Follow-up: 2–4 weeks to ensure referral and safety planning.

Medication-induced tremor#

  • Education: common; often reversible with dose changes.
  • Treatment: identify the culprit and adjust/deprescribe per local protocol; reassess after changes before extensive testing when safe.
  • Follow-up: 2–6 weeks depending on severity.

Follow-up#

  • Reassess in 6–12 weeks for essential tremor management response.
  • Escalate sooner for rapid progression, gait instability, or new focal deficits.

Patient instructions#

  • Reduce caffeine and prioritize sleep; note if alcohol changes tremor (do not use alcohol as treatment).
  • Bring a medication list to review potential contributors.
  • Seek urgent care now for sudden tremor with weakness, confusion, severe headache, or trouble walking.

Smartphrase snippets#

Essential tremor, starting treatment: Action tremor consistent with essential tremor: bilateral, worse with posture/action, no bradykinesia or rigidity. Family history [positive/negative]. No red flags. Discussed trigger reduction (caffeine, sleep). Starting propranolol [dose]. Follow up 6–12 weeks to assess response. Return sooner if new symptoms (stiffness, gait changes, weakness).
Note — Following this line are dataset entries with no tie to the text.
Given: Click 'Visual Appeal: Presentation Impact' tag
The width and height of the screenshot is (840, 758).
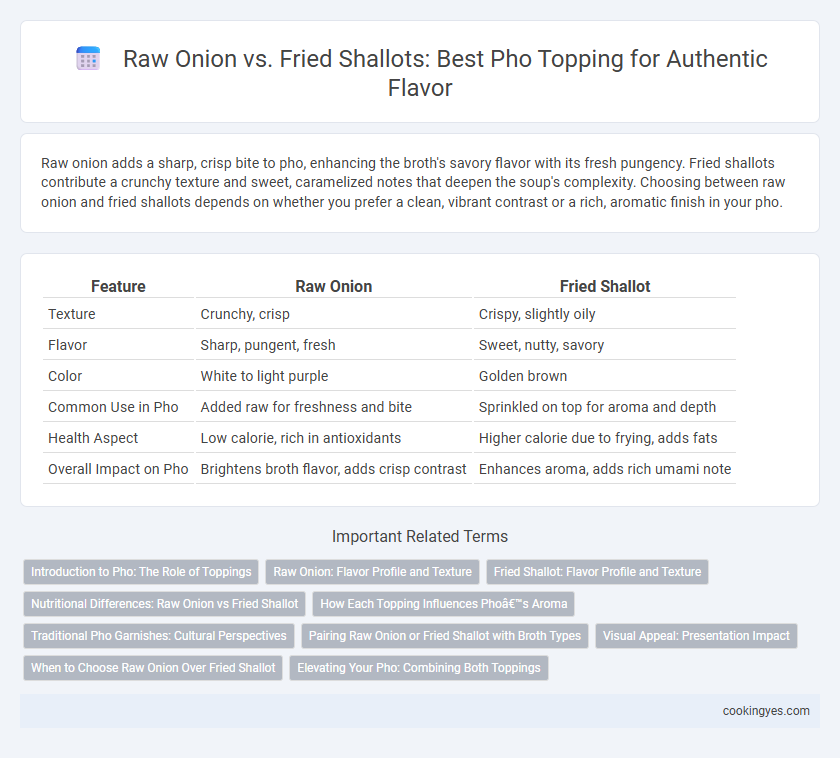Looking at the screenshot, I should [696, 636].
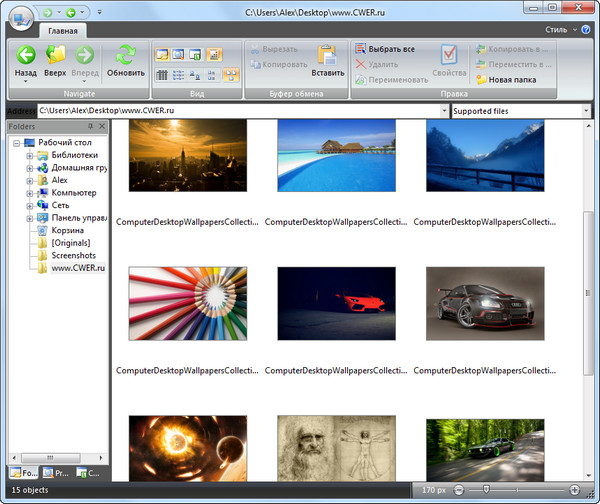The width and height of the screenshot is (600, 504).
Task: Expand the Библиотеки tree node
Action: click(x=30, y=156)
Suspected parkinsonism, referral: Rest tremor with [bradykinesia/rigidity/gait changes] concerning for parkinsonism. Referred to neurology for evaluation and management. Reviewed medications for dopamine blockers—[none identified/discontinued X]. PT referral for gait and balance. Fall precautions discussed. Follow up 2–4 weeks to ensure referral completed.

Medication-induced tremor: Tremor temporally related to [medication]. No other neurologic findings. Plan: [reduce dose/discontinue/switch to alternative]. Reassess in 2–4 weeks. If tremor persists after medication change, will pursue further workup.